Ici aussi, le principe de l'"upcycling" s'applique : pour produire du méthane, il faut non seulement de l'hydrogène et de l'électricité, mais aussi et surtout du dioxyde de carbone - un produit de déchet qui se forme dans les installations de biogaz et que l'on trouve aussi, par exemple, dans les gaz d'échappement des cimenteries et des incinérateurs de déchets. "Le CO2, qui jusqu'à présent s'échappe simplement, pourrait être capté, méthanisé et ainsi utilisé une nouvelle fois à des fins énergétiques", explique Dunkelberg. "Bien sûr, le carbone est ensuite à nouveau libéré lors de la combustion du méthane - il ne s'agit donc pas d'un puits de carbone. Mais nos calculs montrent qu'il est possible de produire du méthane sans impact sur le climat, à condition d'utiliser de l'électricité renouvelable pour la production".
Il faudrait poursuivre les recherches pour savoir jusqu'à quel point Berlin et d'autres villes pourraient couvrir leurs besoins en méthane et en hydrogène de manière autonome et quels investissements seraient nécessaires. Dans tous les cas, les concepts (de transition) énergétique des villes devraient se pencher sur une production urbaine de gaz, demandent les chercheurs.
Le projet "UMAS : Méthanisation souterraine dans le réservoir aquifère", a étudié si l'ancien réservoir de gaz naturel de Berlin-Charlottenburg pouvait devenir un réservoir d'énergie Power-to-Gas.
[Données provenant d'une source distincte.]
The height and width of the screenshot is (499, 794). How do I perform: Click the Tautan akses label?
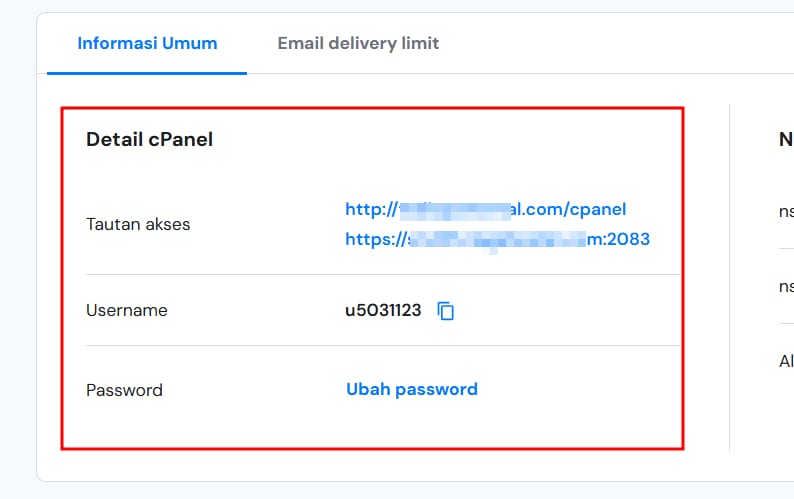[x=138, y=224]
L'étude du sous-sol a toutefois révélé que le site ne serait pas optimal et donc pas rentable pour une méthanisation souterraine. En principe, les chercheurs ont toutefois estimé que ce procédé, ainsi que d'autres procédés de production de méthane et d'hydrogène, était écologiquement judicieux.
Ont participé au projet, sous la direction de la société Berliner Erdgasspeicher GmbH, l'Institut Reiner Lemoine, l'Institut für ökologische Wirtschaftsforschung (IÖW), l'Université technique de Clausthal ainsi que les sociétés MicroPro et DBI - Gas- und Umwelttechnik. Le ministère fédéral de l'économie et de la protection du climat (BMWK) a soutenu le projet dans le cadre du 7e programme de recherche énergétique.